HERTSGAARD: But there are signs of a popular backlash. Eighty-seven percent of Russians polled by the Interfax News Agency oppose abolition of the environmental protection agency, and a large coalition of environmental groups is organizing a national referendum to overturn Putin's decree. Activists claim to have collected 400,000 signatures, a fifth of what's needed to put the referendum on the ballot. David Gordon, an activist with the group Pacific Environment in Oakland, California, recently visited Russian environmentalists.

GORDON: Organizing the referendum has truly and finally united the environmental movement in Russia. I was just in the Russian Far East, where I attended dozens of meetings of activist groups. And at each meeting they were actively discussing how to best organize the referendum and collect the necessary signatures. This has become their primary issue.

HERTSGAARD: But will the referendum pass? Activist Zabelin fears the government will use the involvement of Greenpeace and World Wildlife Fund to defeat it as a foreign plot. But Hauge says such pessimism underestimates Russians' environmental fervor.
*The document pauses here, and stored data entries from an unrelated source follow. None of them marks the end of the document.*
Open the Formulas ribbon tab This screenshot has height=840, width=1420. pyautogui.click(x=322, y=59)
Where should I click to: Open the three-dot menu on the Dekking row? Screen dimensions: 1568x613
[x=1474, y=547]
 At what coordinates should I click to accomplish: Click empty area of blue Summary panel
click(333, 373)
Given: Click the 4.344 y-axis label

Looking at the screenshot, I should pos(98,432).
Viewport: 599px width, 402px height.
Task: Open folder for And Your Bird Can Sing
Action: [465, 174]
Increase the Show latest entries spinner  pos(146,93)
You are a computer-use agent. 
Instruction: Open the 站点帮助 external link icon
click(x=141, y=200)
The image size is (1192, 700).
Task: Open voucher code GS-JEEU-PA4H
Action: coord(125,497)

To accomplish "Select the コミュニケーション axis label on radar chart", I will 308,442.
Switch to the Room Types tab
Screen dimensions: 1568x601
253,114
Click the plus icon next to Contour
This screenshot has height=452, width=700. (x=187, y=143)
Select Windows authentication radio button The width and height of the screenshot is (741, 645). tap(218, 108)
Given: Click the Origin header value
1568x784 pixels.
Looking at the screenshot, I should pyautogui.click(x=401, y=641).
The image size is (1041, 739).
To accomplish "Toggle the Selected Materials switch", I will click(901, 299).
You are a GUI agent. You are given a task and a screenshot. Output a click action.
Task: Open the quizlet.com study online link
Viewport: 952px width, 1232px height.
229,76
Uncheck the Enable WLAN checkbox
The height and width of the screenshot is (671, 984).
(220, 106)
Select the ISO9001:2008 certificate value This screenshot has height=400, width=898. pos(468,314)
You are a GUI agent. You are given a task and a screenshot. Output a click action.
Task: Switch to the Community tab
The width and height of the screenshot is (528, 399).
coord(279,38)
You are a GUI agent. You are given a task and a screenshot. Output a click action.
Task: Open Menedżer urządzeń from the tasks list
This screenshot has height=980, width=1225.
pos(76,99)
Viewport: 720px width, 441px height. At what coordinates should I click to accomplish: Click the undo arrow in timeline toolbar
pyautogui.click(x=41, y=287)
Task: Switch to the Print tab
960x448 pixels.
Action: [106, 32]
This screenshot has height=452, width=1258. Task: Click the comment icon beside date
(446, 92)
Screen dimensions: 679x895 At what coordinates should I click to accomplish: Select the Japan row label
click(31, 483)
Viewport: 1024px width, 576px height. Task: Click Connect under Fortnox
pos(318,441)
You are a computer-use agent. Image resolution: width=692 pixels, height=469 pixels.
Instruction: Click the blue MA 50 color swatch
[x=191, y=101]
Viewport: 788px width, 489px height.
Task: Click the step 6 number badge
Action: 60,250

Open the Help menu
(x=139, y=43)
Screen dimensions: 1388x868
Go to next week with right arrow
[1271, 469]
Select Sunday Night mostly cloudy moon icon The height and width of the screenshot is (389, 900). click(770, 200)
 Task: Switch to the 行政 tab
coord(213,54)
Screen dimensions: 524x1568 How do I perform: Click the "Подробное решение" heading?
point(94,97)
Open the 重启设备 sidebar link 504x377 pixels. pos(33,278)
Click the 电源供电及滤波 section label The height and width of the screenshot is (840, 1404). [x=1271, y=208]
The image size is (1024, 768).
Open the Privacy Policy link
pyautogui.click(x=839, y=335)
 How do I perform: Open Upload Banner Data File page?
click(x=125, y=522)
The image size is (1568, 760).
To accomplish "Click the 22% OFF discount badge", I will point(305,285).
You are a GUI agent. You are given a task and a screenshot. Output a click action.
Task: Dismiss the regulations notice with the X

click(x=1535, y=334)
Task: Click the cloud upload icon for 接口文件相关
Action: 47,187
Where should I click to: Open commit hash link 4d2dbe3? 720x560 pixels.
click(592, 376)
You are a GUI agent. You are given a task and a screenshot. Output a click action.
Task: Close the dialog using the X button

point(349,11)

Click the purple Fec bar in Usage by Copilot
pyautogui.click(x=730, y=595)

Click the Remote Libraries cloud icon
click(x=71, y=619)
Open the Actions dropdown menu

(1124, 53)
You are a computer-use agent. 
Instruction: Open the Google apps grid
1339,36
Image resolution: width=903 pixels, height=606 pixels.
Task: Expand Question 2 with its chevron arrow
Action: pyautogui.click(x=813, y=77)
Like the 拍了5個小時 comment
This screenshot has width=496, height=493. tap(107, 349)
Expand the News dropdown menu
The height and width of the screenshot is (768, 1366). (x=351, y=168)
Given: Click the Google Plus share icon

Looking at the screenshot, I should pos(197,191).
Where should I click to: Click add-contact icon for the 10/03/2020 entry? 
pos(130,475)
HAUGE: I have seen the different local fights around in Russia, when they are trying to move nuclear wastes from Kola peninsula down to Chelyabinsk. It has been 10,000 people out in the streets in Chelyabinsk. But I think we will see the possibilities for a referendum on this issue during the next year.

HERTSGAARD: The referendum would also block the government's controversial plan to import nuclear waste. The Atomic Energy Minister, Yevgeny Adamov, says such imports could pay for scores of new nuclear power plants for Russia, as well as clean up sites like Lake Karachay near Chelyabinsk , where the Soviet Union built its bombs during the Cold War. Lake Karachay contains 120 million curies of radioactive waste and is perhaps the most polluted spot on Earth. Still, Alexandr Nikitin opposes Adamov's nuclear import plan.

NIKITIN: [Speaks in Russian]

TRANSLATOR: This is the source where Adamov will get funds to develop the nuclear industry. But it's like a snowball, always getting bigger. The more reactors he builds, the more waste there will be, and the more problems he will encounter.

HERTSGAARD: Nikitin points out Adamov and Putin need Washington's consent on this matter. Under the old Atoms for Peace law, the United States owns the nuclear waste Russia hopes to import from Japan, Taiwan, and South Korea.

NIKITIN: [Speaks in Russian]

TRANSLATOR: I think our job is to influence not only the Russian side but also the American side, because without the concept of the Americans and the Europeans, it's impossible to import nuclear fuel or radioactive waste.

HERTSGAARD: Nikitin asked Washington lawmakers to block Russia's nuclear import plan during his visit in July. Days later, the Putin government announced its plan to retry him for espionage. Russia's Supreme Court will hear the case on September thirteenth, and the stakes are high. If the government is granted a retrial, it will distract Nikitin from the referendum fight and probably discourage ordinary Russians from joining the environmental cause themselves. A ruling in favor of Nikitin, however, would reinforce the message of earlier verdicts. In today's Russia, maybe you can fight the system and win. For Living on Earth, I'm Mark Hertsgaard.